◆ THE TASK
Reproduce the following lines word for word, omitting the pictures.

◆ DATA FOR THIS EXERCISE
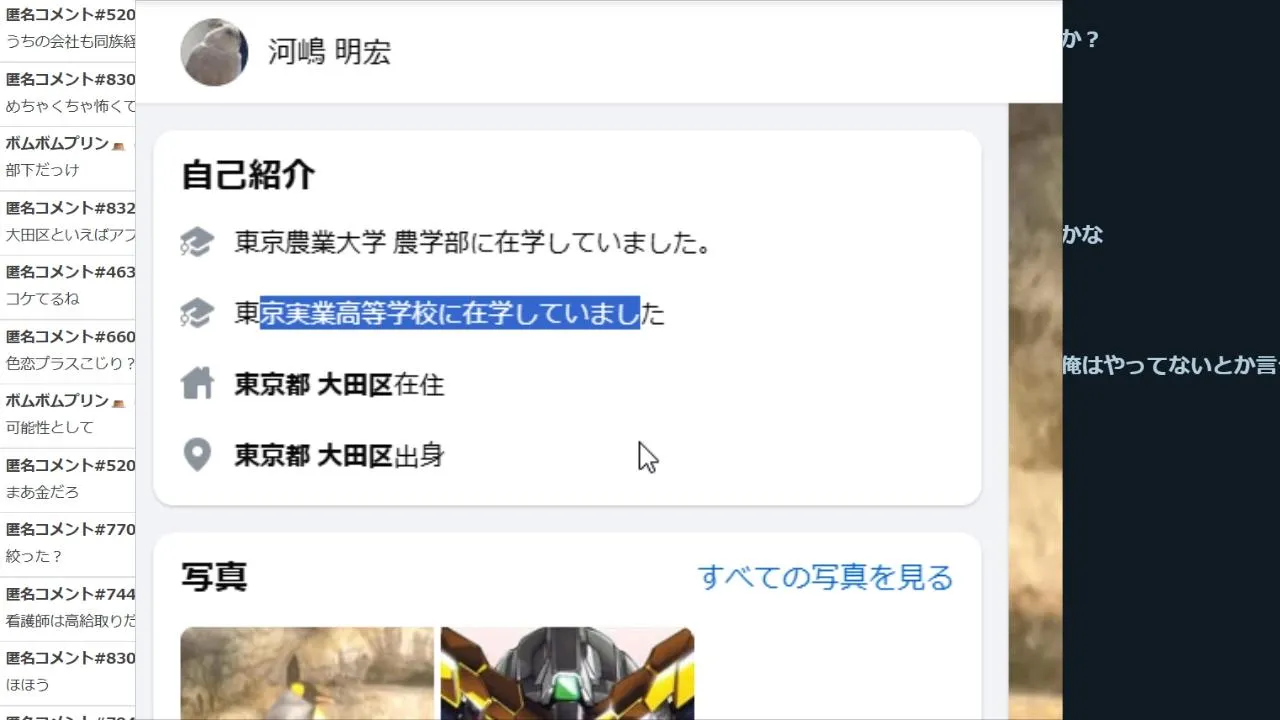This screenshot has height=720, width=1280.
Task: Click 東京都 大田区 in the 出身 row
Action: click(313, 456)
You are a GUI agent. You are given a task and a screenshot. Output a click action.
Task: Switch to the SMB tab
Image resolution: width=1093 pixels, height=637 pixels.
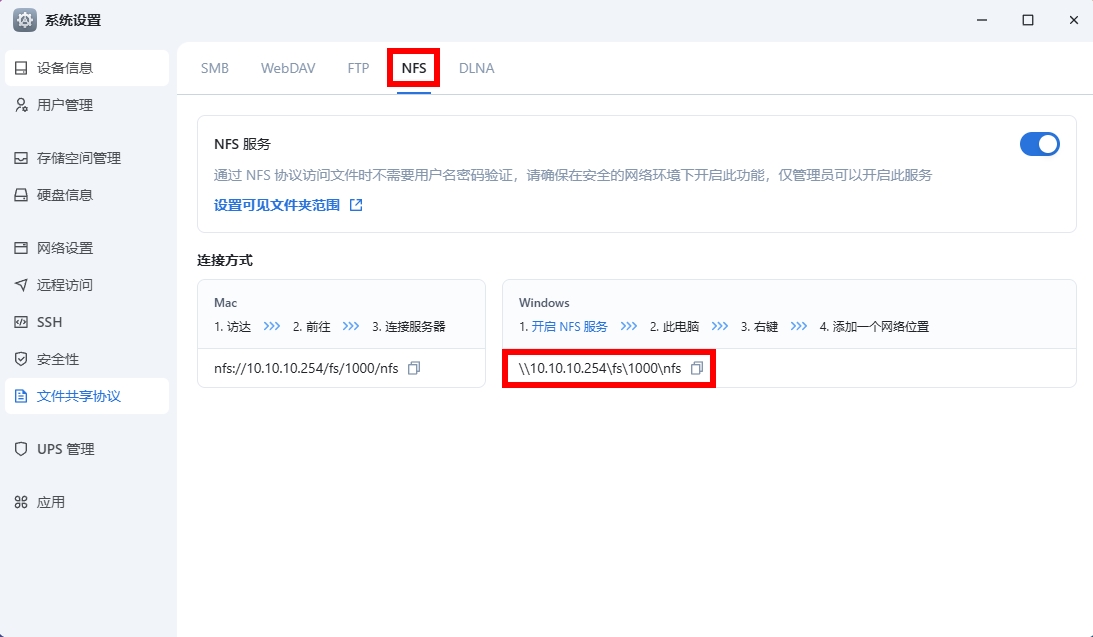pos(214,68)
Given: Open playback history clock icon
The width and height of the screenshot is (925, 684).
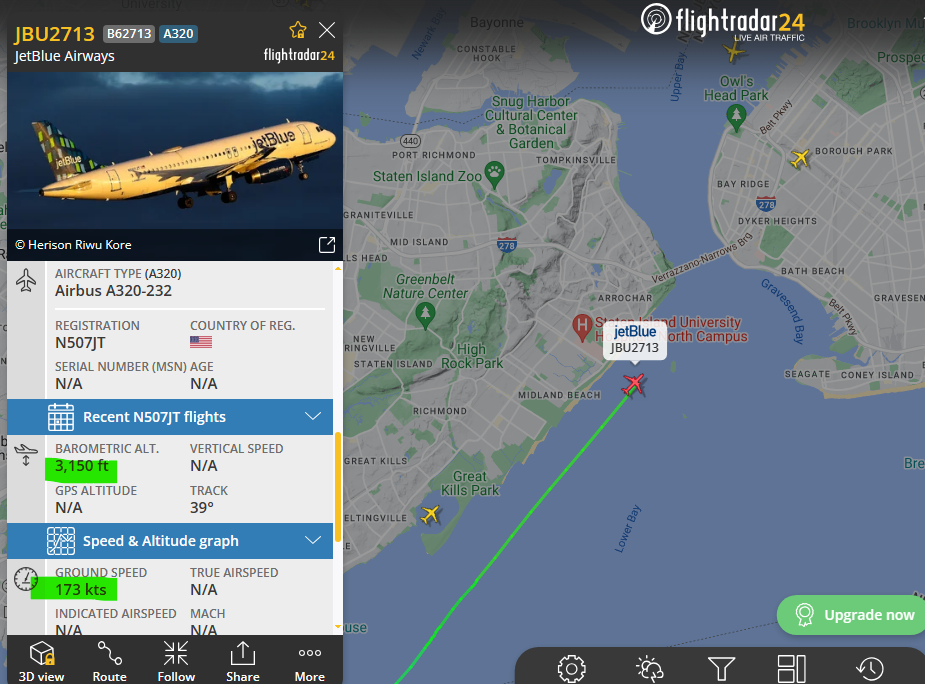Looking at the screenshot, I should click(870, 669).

◆ TASK RESPONSE
This screenshot has height=720, width=1280.
Task: Click 東京都 大田区 in the 出身 row
Action: click(313, 456)
You are a GUI agent. You are given a task and a screenshot. Output a click action.
Task: Switch to the SMB tab
Image resolution: width=1093 pixels, height=637 pixels.
pos(214,68)
Given: Open playback history clock icon
The width and height of the screenshot is (925, 684).
Looking at the screenshot, I should click(870, 669).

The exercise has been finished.